You can’t avoid those tax realities, but you can consult with a tax professional to find ways to offset taxes in other areas.
New spouse, new estate plan
Even if you leave everything to your children in your will, your property may not be distributed exactly as you wish. That’s because in most states, you cannot disinherit a spouse, and ERISA law requires your spouse to sign a consent waiver if you name someone else as beneficiary of your qualified retirement plan. So whether or not your new spouse is included in your will, most states automatically allow spouses to claim a share of the estate, usually one-third to one-half of assets.
If your intention is to leave all your assets to your own children, draw up a prenuptial agreement with your new mate in which one or both spouses agree not to take anything from the other’s estate. This is especially important if a family business or substantial assets are involved, advises Rande Spiegelman, vice president of financial planning at the Schwab Center for Financial Research.
“Whether it’s a significant estate or a family business, a prenup is important to protect those prior-held assets in the event of divorce or death,” Rande says.

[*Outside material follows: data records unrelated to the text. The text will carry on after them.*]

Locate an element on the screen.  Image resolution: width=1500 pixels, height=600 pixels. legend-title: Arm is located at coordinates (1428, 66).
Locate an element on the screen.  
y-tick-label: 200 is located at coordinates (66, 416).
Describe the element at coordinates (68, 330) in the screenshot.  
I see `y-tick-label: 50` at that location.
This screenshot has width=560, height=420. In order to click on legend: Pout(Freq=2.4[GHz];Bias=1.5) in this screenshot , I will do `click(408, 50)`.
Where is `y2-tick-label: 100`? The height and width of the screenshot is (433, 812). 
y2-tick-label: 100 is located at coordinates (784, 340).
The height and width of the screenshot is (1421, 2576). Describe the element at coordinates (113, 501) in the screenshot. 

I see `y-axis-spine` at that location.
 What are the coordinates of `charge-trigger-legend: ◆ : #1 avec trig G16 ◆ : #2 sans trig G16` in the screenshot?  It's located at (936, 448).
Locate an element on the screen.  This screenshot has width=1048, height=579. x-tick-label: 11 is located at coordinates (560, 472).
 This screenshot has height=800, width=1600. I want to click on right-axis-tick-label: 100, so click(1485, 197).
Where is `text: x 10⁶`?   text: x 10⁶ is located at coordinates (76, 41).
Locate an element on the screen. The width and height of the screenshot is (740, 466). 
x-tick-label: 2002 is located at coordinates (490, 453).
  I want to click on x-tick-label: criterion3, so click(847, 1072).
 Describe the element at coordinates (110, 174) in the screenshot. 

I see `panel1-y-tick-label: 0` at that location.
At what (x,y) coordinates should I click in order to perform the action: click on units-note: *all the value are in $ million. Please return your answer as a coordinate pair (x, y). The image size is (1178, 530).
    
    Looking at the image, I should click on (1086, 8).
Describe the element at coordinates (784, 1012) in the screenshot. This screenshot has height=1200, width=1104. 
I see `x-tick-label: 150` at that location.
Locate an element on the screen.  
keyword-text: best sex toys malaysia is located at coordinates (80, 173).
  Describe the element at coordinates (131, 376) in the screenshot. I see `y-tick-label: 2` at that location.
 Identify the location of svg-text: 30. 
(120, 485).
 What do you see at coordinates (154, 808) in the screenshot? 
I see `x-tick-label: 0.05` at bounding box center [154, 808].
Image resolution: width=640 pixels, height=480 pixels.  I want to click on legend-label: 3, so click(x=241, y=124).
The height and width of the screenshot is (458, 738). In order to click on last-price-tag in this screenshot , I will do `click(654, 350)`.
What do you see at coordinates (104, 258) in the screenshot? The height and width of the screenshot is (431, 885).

Another sensitive issue involves providing for a new spouse while preserving assets for children from a previous marriage. One solution: a QTIP (Qualified Terminable Interest Property) trust, which enables you to provide income for a surviving spouse while ensuring that a residual amount goes to the children of a prior marriage. “This is standard for high-net-worth individuals who divorce or are widowed, and get remarried,” says Rande.